Journal of Microwave Power and Electromagnetic Energy
- Discipline: Microwave technology
- Language: English
- Edited by: Juan Antonio Aguilar-Garib

Publication details
- Former name: Journal of Microwave Power (1966-1985)
- History: 1966-present
- Publisher: International Microwave Power Institute; Taylor & Francis;
- Frequency: Yearly
- Impact factor: 0.9 (2023)

Standard abbreviations
- ISO 4: J. Microw. Power Electromagn. Energy

Indexing
- CODEN: JLMPAB
- ISSN: 0832-7823
- LCCN: 2016201204
- OCLC no.: 1322869699

Links
- Journal homepage; Online access;

= Journal of Microwave Power and Electromagnetic Energy =

The Journal of Microwave Power and Electromagnetic Energy is a quarterly peer-reviewed scientific journal covering industrial, medical, and scientific applications of electromagnetic and microwaves from 0.1 to 100 GHz, including topics such as food processing, instrumentation, polymer technologies, microwave chemistry and systems design.

The journal is published jointly by the International Microwave Power Institute and Taylor & Francis. Its editor-in-chief is Juan Antonio Aguilar-Garib (Autonomous University of Nuevo León).

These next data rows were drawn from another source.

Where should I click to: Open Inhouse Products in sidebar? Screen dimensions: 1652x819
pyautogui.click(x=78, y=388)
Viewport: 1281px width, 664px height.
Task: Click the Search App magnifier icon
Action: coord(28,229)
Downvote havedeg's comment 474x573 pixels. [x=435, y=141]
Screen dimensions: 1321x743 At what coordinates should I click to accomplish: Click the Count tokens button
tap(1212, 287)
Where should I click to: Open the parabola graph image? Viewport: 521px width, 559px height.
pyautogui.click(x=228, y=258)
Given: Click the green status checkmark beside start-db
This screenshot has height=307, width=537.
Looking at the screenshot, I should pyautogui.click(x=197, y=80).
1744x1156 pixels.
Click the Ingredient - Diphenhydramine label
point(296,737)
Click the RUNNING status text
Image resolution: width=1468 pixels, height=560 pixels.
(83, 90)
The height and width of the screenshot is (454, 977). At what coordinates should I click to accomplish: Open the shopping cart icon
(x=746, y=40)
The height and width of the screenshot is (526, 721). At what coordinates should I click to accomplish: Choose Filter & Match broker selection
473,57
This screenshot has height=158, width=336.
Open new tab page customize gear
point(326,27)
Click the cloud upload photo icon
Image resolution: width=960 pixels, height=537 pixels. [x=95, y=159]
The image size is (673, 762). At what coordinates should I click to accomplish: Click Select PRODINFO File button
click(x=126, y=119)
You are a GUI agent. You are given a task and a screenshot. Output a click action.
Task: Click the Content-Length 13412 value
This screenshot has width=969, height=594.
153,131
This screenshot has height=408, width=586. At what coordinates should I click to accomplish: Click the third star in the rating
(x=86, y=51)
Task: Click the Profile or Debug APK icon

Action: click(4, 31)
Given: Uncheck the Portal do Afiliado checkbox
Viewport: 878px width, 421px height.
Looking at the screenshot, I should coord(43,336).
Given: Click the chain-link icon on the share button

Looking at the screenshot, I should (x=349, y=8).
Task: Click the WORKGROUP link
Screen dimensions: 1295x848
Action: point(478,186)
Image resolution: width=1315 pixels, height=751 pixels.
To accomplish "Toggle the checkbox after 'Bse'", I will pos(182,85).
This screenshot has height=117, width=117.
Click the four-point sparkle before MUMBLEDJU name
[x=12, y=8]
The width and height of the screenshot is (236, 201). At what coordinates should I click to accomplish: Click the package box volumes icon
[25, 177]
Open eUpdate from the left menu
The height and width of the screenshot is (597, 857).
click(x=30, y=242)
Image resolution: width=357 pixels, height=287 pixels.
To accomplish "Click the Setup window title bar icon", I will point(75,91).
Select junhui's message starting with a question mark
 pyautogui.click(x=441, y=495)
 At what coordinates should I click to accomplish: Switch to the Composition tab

==Abstracting and indexing==
The journal is abstracted and indexed in:

- Current Contents/Engineering, Computing & Technology
- EBSCO databases
- Ei Compendex
- Food Science and Technology Abstracts
- Science Citation Index Expanded
- Scopus

According to the Journal Citation Reports, the journal has a 2023 impact factor of 0.9.